Depuis un an cloîtrée avec des saintes vierges,
Pâlit-elle si vite à la lueur des cierges ?
Ou si son cœur redoute en secret quelque mal ?
Cependant, la voici près de l’arc triomphal,
Et, la main dans la main, le seigneur du domaine
Vers la barque dorée en souriant la mène,
Là, parmi les rameurs du léger batelet.
Moins triste, elle sourit à son frère de lait.
Elle ne pâlit plus, la timide recluse.
Quand, le lac traversé, les portes d’une écluse,
Aux voix des instruments qui donnaient le signal,
S’ouvrant, l’esquif vainqueur entra dans le canal
Qui, par de grands travaux franchissant la distance,
Joignait l’Étang-au-Duc à l’Étang-de-Plaisance.

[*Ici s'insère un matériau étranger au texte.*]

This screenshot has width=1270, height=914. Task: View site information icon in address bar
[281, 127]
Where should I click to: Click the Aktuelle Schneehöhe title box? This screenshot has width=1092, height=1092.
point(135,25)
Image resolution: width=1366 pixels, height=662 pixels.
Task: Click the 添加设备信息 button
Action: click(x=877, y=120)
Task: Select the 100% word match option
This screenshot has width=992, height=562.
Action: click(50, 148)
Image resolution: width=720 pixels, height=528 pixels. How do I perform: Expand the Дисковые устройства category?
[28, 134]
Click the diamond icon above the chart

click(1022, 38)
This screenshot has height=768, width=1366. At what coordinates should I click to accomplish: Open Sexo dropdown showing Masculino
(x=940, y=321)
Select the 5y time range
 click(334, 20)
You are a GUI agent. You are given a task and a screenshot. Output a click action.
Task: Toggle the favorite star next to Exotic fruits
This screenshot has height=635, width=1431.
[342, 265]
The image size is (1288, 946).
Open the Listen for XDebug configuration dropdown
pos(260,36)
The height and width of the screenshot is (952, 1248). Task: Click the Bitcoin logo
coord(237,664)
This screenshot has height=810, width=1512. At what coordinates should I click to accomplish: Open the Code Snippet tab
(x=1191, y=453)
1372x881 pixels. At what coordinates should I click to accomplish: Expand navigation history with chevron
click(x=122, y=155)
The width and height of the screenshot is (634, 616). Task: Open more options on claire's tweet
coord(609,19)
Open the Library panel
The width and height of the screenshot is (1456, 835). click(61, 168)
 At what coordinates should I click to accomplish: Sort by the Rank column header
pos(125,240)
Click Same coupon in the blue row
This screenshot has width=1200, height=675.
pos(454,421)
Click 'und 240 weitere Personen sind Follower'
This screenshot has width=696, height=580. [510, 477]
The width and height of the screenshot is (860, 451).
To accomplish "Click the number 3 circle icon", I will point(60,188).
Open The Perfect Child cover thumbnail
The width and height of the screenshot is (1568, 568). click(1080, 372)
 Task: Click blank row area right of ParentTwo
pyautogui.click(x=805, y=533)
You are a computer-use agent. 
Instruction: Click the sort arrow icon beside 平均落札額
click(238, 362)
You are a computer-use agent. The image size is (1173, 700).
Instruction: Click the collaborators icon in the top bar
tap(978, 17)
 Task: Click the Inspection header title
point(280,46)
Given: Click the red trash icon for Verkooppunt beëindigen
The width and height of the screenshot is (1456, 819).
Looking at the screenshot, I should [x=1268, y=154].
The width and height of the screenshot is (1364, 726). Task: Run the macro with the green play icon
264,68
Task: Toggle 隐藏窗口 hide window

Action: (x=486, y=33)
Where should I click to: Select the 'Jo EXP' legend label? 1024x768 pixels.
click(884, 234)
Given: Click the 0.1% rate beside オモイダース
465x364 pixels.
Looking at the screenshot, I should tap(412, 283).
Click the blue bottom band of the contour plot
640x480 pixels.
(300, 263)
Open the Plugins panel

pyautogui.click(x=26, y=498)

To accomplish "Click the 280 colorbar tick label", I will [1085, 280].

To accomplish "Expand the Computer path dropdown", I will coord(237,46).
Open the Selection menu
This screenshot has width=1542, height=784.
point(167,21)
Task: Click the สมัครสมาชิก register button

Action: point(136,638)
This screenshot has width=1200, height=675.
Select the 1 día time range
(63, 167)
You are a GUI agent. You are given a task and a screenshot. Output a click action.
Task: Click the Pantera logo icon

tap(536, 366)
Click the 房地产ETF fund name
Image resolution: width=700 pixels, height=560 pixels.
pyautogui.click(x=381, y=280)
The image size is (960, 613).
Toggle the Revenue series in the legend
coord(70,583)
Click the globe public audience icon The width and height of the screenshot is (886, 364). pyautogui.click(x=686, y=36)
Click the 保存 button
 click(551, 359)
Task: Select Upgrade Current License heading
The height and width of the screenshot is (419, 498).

Mais, tel un condamné que l’on traîne à la mort,
Ses regards lentement erraient sur chaque bord,
Comme dans un adieu saluant la prairie
Et l’étang paternel où s’éveilla sa vie…
Alors le fier seigneur, penché courtoisement :
« Voici mon œuvre ! Et, vous, dame, votre serment ?
— Je me souviens, » dit-elle. Et sa main virginale
Sans trembler accepta la bague nuptiale :
Puis, s’élançant au cou du jeune batelier,
Tous deux tombaient au fond du lac hospitalier.